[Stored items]
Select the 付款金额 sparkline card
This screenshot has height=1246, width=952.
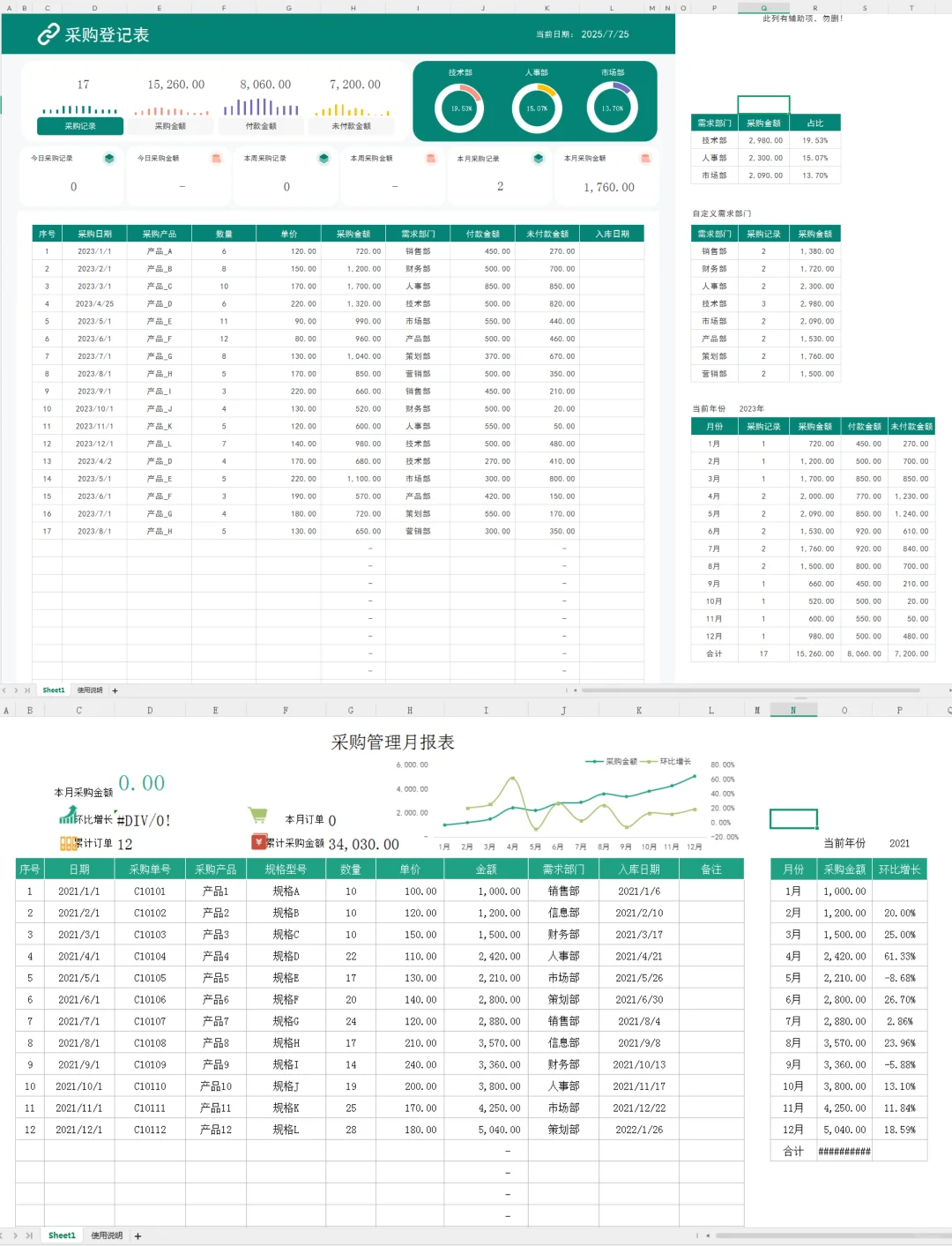click(262, 125)
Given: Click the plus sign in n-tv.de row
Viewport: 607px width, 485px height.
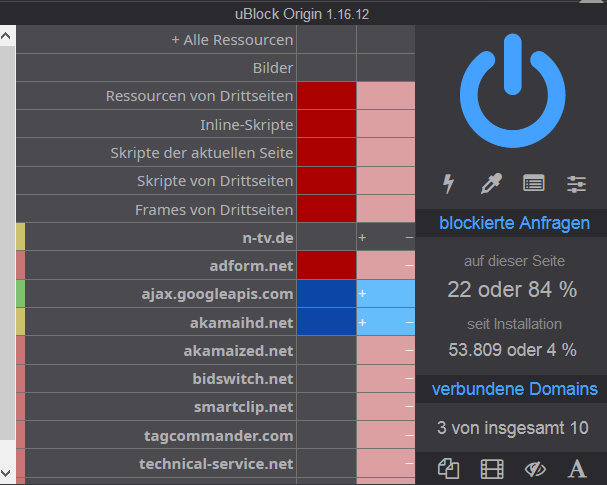Looking at the screenshot, I should click(363, 237).
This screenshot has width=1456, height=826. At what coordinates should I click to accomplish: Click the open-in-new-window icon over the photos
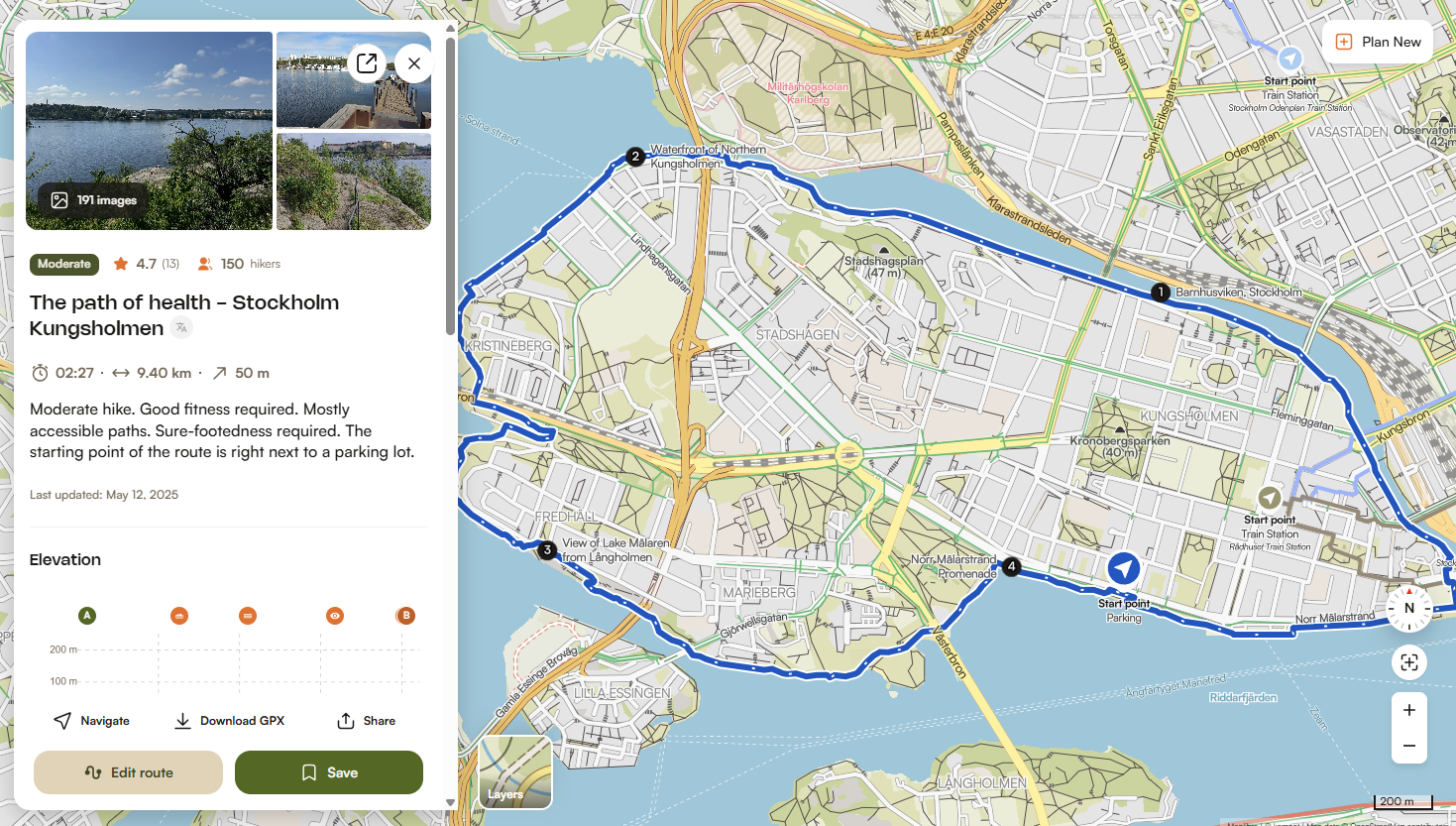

* **THE TASK**
Please copy only the lines from the one that contains "Viewport: 607px width, 485px height." through the last line of the records, exactly, and keep every picture out of the copy.

* **RESULT FOR THIS TASK**
Viewport: 607px width, 485px height.
Looking at the screenshot, I should click(363, 237).
This screenshot has width=1456, height=826. At what coordinates should I click to accomplish: Click the open-in-new-window icon over the photos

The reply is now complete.